### Exercise aim
Convert every line of the items below into a Markdown table with two columns, Row and Line. Give one line per row, numbered in order, and leave out blank lines.

### Input material
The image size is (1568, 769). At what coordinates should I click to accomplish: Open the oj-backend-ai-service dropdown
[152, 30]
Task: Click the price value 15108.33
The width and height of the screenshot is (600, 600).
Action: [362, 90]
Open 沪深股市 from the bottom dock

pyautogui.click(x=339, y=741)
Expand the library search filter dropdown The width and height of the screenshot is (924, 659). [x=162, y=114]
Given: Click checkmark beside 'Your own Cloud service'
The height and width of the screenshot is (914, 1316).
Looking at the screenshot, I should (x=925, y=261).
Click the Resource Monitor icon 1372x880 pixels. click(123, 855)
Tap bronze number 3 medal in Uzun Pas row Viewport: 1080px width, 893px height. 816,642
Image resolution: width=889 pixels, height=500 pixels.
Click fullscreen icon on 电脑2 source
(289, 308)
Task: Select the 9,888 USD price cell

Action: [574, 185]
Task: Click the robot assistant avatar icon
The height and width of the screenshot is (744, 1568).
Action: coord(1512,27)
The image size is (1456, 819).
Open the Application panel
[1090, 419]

### Answer to this problem
| Row | Line |
|---|---|
| 1 | The image size is (1568, 769). At what coordinates should I click to accomplish: Open the oj-backend-ai-service dropdown |
| 2 | [152, 30] |
| 3 | Task: Click the price value 15108.33 |
| 4 | The width and height of the screenshot is (600, 600). |
| 5 | Action: [362, 90] |
| 6 | Open 沪深股市 from the bottom dock |
| 7 | pyautogui.click(x=339, y=741) |
| 8 | Expand the library search filter dropdown The width and height of the screenshot is (924, 659). [x=162, y=114] |
| 9 | Given: Click checkmark beside 'Your own Cloud service' |
| 10 | The height and width of the screenshot is (914, 1316). |
| 11 | Looking at the screenshot, I should (x=925, y=261). |
| 12 | Click the Resource Monitor icon 1372x880 pixels. click(123, 855) |
| 13 | Tap bronze number 3 medal in Uzun Pas row Viewport: 1080px width, 893px height. 816,642 |
| 14 | Image resolution: width=889 pixels, height=500 pixels. |
| 15 | Click fullscreen icon on 电脑2 source |
| 16 | (289, 308) |
| 17 | Task: Select the 9,888 USD price cell |
| 18 | Action: [574, 185] |
| 19 | Task: Click the robot assistant avatar icon |
| 20 | The height and width of the screenshot is (744, 1568). |
| 21 | Action: coord(1512,27) |
| 22 | The image size is (1456, 819). |
| 23 | Open the Application panel |
| 24 | [1090, 419] |